Seems like we just finished our big conference flurry, but we’re at it again, attending the third annual iGlobal Alternative Investment Summit in New York. Aside from the fact that it’s taking place in a great city, it’s also providing some excellent content and discussion.
Most interesting to us this morning was a presentation was Victor “Trader Vic” Sperandeo, creator of the DTI, which underlies the Wisdom Tree Managed Futures ETF. It may seem strange to find us nodding along with his comments, given our substantial differences on the asset class, but the presentation’s content had little to do with his product. In addressing investment portfolio construction, he argued that traditional investments were going to be reactionary in an interventionist era – traders are left waiting for various countries’ governments to step in and act, and swinging based on those actions for better or worse:
“It’s a bet on a country’s leadership, and leadership makes mistakes: Hoover, raising taxes during economic stress. Kennedy, threatening the steel industry. Nixon, going off the gold standard… Leadership makes mistakes.”
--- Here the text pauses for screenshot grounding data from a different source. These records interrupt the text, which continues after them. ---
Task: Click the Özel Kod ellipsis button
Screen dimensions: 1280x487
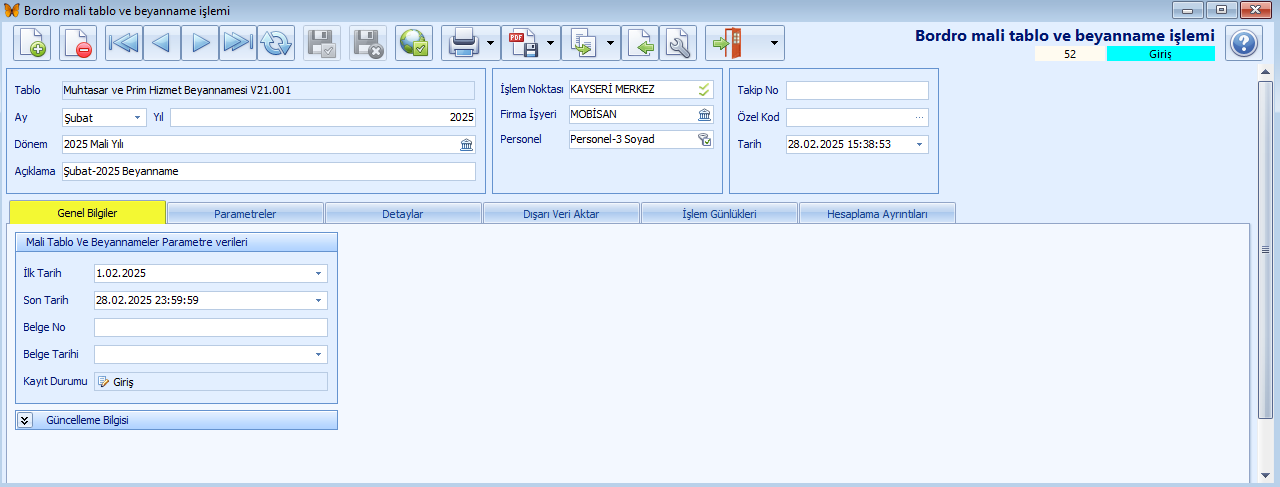Action: click(x=918, y=118)
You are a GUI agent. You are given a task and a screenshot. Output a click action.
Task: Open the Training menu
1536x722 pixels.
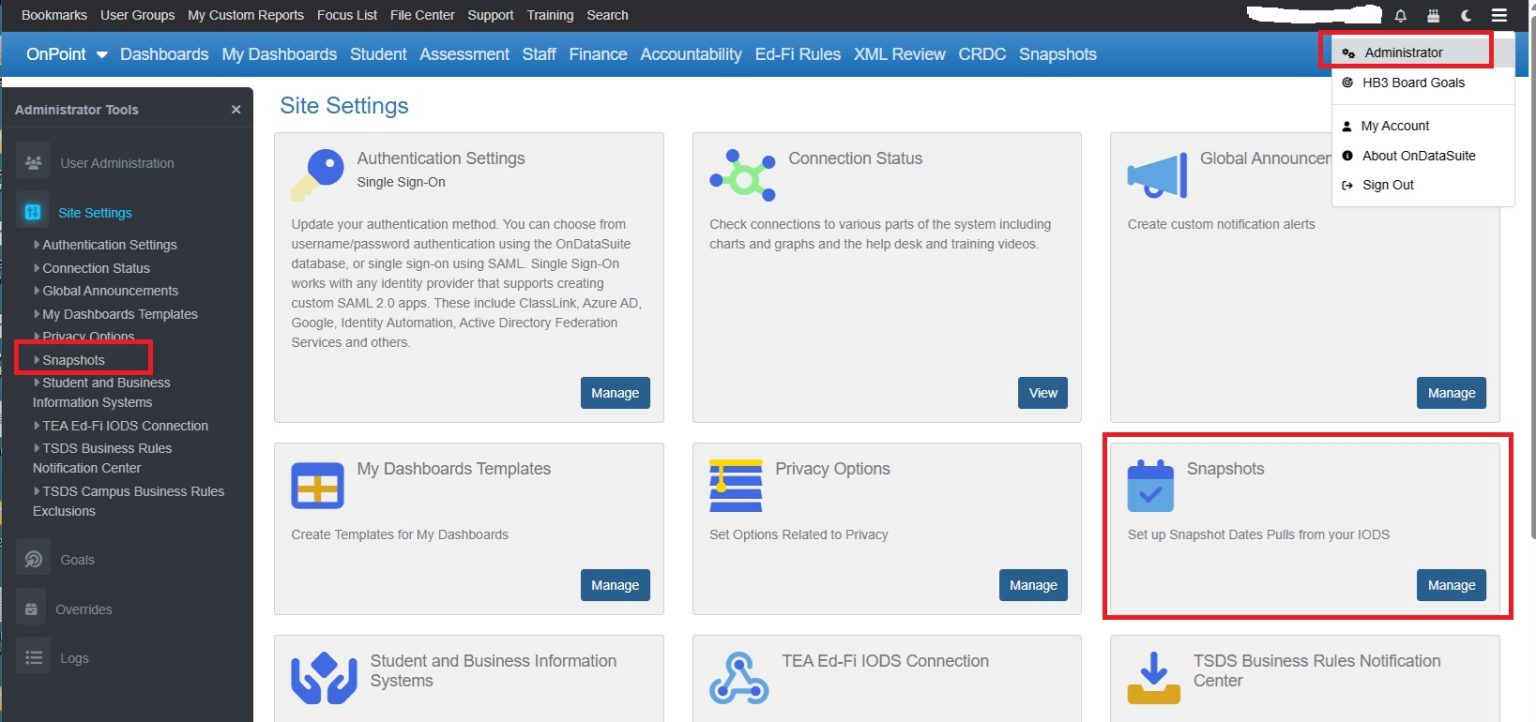click(550, 15)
Now, his answers when pressed about Natural Gas in the DTI and the validity of the seven month moving average were not as strong, but in an era of interventionism, his arguments about leadership and investing smack of truth. Our solution to the volatile leadership conundrum is likely different than his (no worries, agreeing with him doesn’t mean we’re now fans of managed futures retail products), but it was certainly an interesting presentation.
Another noteworthy panel focused on the development of urban areas from a real estate perspective. We are by no means real estate experts, but the portion that focused on the development of infrastructure had us leaning forward. Aaron J. Fossett of Fossett & Associates did a fantastic job contextualizing the conversation, describing the US economy as less a national economy than a statistical conglomeration of regional economies, arguing that, when viewed this way, the investing dynamic changes. However, the largest opportunity, in his mind, lies in public-private partnerships to address the growing infrastructure needs throughout these regions:
“We’re behind Malaysia and Barbados in per capita spending on infrastructure… We lose seven billion gallons of drinking water each year, and sewer overflows result in 10 billion gallons of raw sewage on the streets.”
Gross. But it makes you wonder… If Africa is, as Fossett says, leading the charge in these public-private partnerships, how long will it be before the idea gains broad traction stateside? We’ve already seen it take hold in our backyard, through Rahm Emanuel’s push for such partnerships in Chicago) Will it catch on nationally? Someone in the audience asked how to address investor concerns regarding liquidity.
No one on that panel had a good answer.